Eigenständigkeit ist wichtiger als Gesundheitszustand
In einer Studie mit Hundertjährigen aus Heidelberg stellten Jopp und ihre Forscherkollegen fest, dass die untersuchte Altersgruppe im Schnitt unter fünf Krankheiten litt, mindestens eine davon war chronisch. „Die Lebenszufriedenheit dieser Menschen hängt jedoch nicht von der Zahl ihrer Krankheiten ab, sondern vor allem von einem positiven Blick auf die Zukunft, vom Zusammenleben mit anderen Menschen und davon, ob sie glauben, noch selbstständig handeln zu können“, sagt Jopp. „Die allermeisten Hundertjährigen sind mit ihrem Leben zufrieden oder sogar sehr zufrieden.“
Hochbetagte entwickeln Strategien, die sie zufriedener machen
Trotz und wegen ihres besonders hohen Alters, gelingt es vielen Hochbetagten offenbar, mit dem körperlichen und geistigen Verfall und einem ständig möglichen Lebensende gelassener umzugehen als jüngeren Alten unter 85. Denen nämlich fällt es der Studie zufolge zunächst schwer zu erleben und zu akzeptieren, dass sie gewohnte Alltagstätigkeiten reduzieren oder aufgeben müssen, weil die Kräfte nachlassen. Hochbetagte entwickeln demnach mit der Zeit positive Strategien, um sich mit dem Altern besser zu arrangieren. „Sie lernen zu akzeptieren, dass sie manches nicht mehr schaffen, was ihnen früher leicht gelang. Das ist eine Stärke sehr alter Menschen, die zu ihrer Zufriedenheit beiträgt“, resümiert Daniela Jopp. Die heute im schweizerischen Lausanne lehrende Professorin hat in Berlin studiert. Die Erforschung der Lebensqualität von Hundertjährigen bildet seit vielen Jahren einen Schwerpunkt ihrer Arbeit.

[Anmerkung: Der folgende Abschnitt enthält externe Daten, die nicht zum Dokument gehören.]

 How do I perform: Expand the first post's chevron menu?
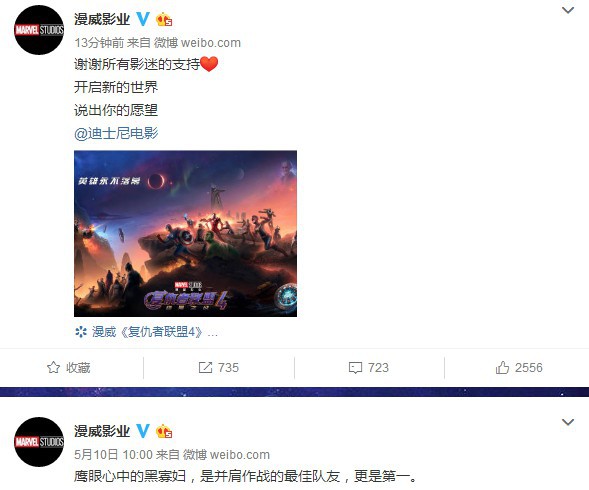[568, 10]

Medizin und Pflege: Chronische Schmerzen ernst nehmen und besser behandeln
Auf ein Risiko der Genügsamkeit und Duldsamkeit der Generation 85 plus weist die Schweizer Wissenschaftlerin trotzdem hin: Die reduzierten Erwartungen können nämlich zur Folge haben, dass Hochbetagte medizinisch nicht optimal versorgt werden. „In unserer Studie berichteten fast 30 Prozent der Hundertjährigen, dass sie oft oder ständig Schmerzen haben. Das finde ich nicht akzeptabel“, betont Jopp. Ob dieser hohe Wert daran liege, dass Hochbetagte glauben, ihre Schmerzen aushalten zu müssen, oder ob sie bei ihren Ärzten nicht ausreichend Gehör fänden, müsse geklärt werden. Auf jeden Fall sollten Ärzte und Pfleger für die hohe Prävalenz von Schmerzen bei sehr alten Menschen sensibilisiert sein.

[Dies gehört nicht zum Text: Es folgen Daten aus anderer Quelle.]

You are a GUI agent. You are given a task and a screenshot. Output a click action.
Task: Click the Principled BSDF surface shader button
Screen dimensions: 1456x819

Hundertjährige haben ihre eigene Vorstellung vom guten Altern
Die von Jopp durchgeführte Studie förderte aber auch zutage, dass gleichzeitige Hör- und Sehbeeinträchtigungen Hochbetagte stark belasten und das Risiko für Depressionen deutlich erhöhen. „Aber wie oft wird im Altenheim überprüft, ob die Sehstärke noch stimmt oder ob ein Bewohner ein neues Hörgerät braucht?“, fragt die Psychologien aus Schweiz. „Hier können Pflegende und Angehörige die Lebensqualität sehr alter Menschen wirksam verbessern, indem sie solche Beeinträchtigungen aufmerksam verfolgen und bei Bedarf die Hilfsmittel anpassen lassen.“
Nach Angaben der DGG erforschen weltweit bisher nur wenige Wissenschaftler die Lebenswelt sehr alter Menschen. Altersforscherin Jopp formuliert deshalb einen eigenen Erwartungshorizont an ihre Kollegen an den Universitäten: „Wir müssen vor allem die Modelle verbessern, die die Lebensqualität dieser Menschen beschreiben“, sagt Jopp. „Bislang arbeiten wir häufig mit drei oder vier Faktoren. Fragt man aber die Hundertjährigen selbst, haben sie häufig sehr viel mehr Ideen, was zu einem guten Altern beiträgt.“ Um wirksame Interventionen zu entwickeln, sei es daher notwendig, sich viel stärker als bisher an den Vorstellungen der Hochbetagten und dem Fundus ihrer Ideen und Strategien zu orientieren.